Tuesday, February 19, 2019

Long time no Ride

A series of storms have been lining up to hit Southern California ever since the middle of January, making even leaving my driveway a challenge. Fortunately an hour of snow shoveling followed by a two hour stationary workout has helped keep my fitness level up.

We had a slight break last Saturday so Amber and I rode the last 100k of the Five Rivers 300k. Stacy, Greg, and Martins rode my Four Rivers permanent which covers the first 200k of the Five Rivers. Between us we managed to put eyeballs on almost all the bike paths used by the Five Rivers.

At this time, two weeks before the event date, there are quite a lot of problems to deal with.

1. SART is flooded as it passes under Orangewood but it's easy to cross over the street.

SART under Orangewood
2. The top of the San Gabriel bike trail has flooding over a spillway.

Top of the SGRT
3. The Rio Hondo is gated and closed, the reason is unknown. I will need to investigate further.

Rio Hondo
4. There is some residual mud in underpasses on the San Diego Creek bike path and there are some unnecessarily closed gates. The mud is rideable with 28mm tires and the gates can be easily circumvented.

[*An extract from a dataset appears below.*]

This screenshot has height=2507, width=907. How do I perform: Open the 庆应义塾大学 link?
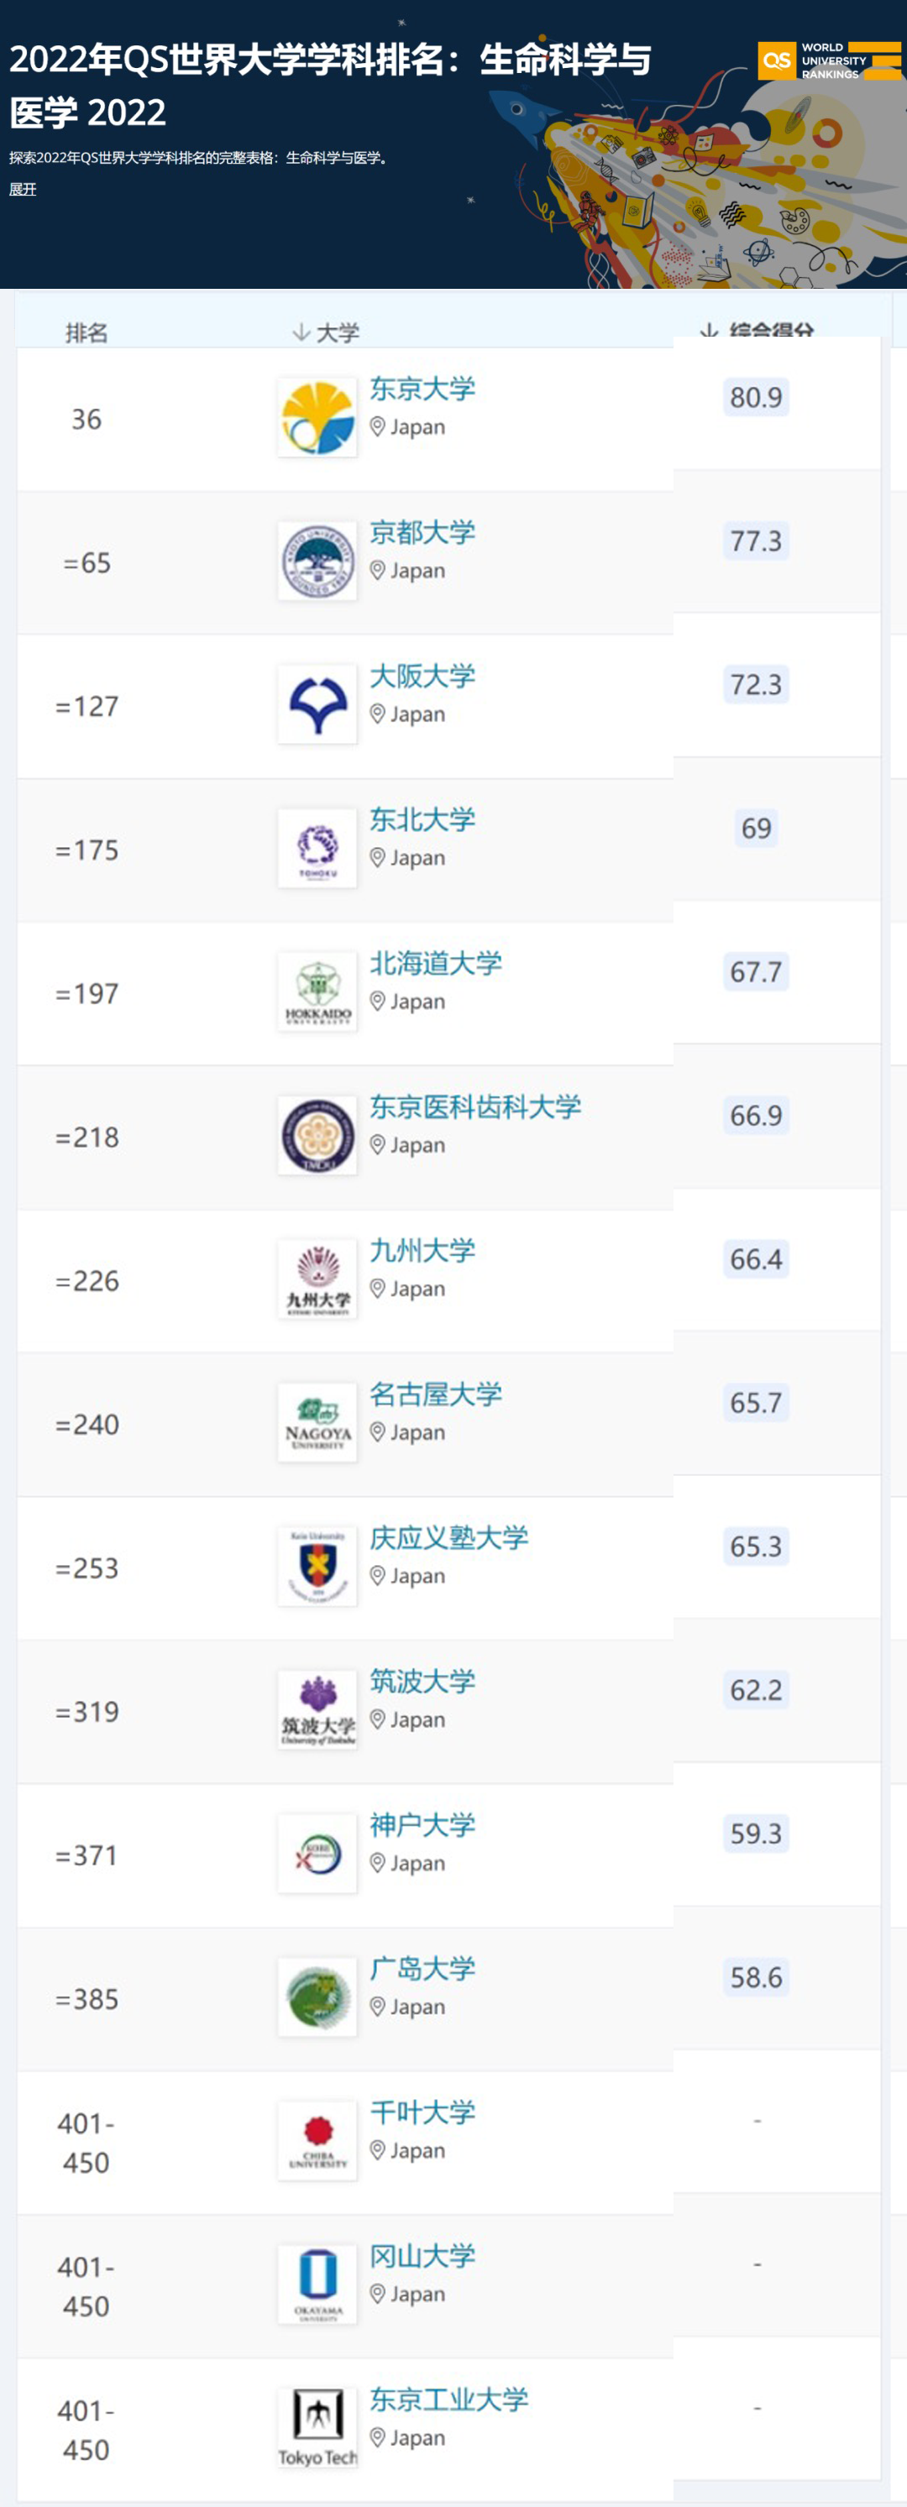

The long term weather forecast shows about nine days of clear weather before the Five Rivers 300k which means all these issues will be resolved and I fully expect the entire route to be open. I was most concerned about long-term damage to the trails, but this doesn't seem to have happened.

For the Five Rivers 300k, we're currently expecting normal temps and wind with the chance of rain later in the day.

Saturday, January 12, 2019

2019 SART 200k brevet

I had 38 riders reserve places on my 2019 SART 200k brevet and even though the weather looked quite sketchy I was pleasantly surprised to see 33 of them set off this morning. I'd like to thank you all for being so well prepared. I managed to get all 33 riders registered in about 40 minutes.

The pavement was wet, the sky was overcast, but it wasn't raining and the wind was calm. Just as the sun came up at 7:00 am (theoretically -- we couldn't actually see it) they rode straight from the motel parking lot onto the upper Santa Ana River Trail.

Although it was not raining when they started, the riders had to deal with flooding on Rincon and a heavy rainstorm in Anaheim as well as the flats that are common when it rains.

Flooding on Rincon - credit Stacy Kline

About three pm I drove over to Starbucks and bought two traveler packs of coffee - one decaf and one not. I figured the riders would appreciate a hot cup of joe after their ordeal. The first riders arrived shortly after four so I ordered some pizza to go with the coffee.

Riders continued to arrive in various states of hypothermia and hunger until it became obvious I needed another round of pizza. The last riders all showed up about 7:30. I only had one DNF. Considering how vile the weather was, that's impressive.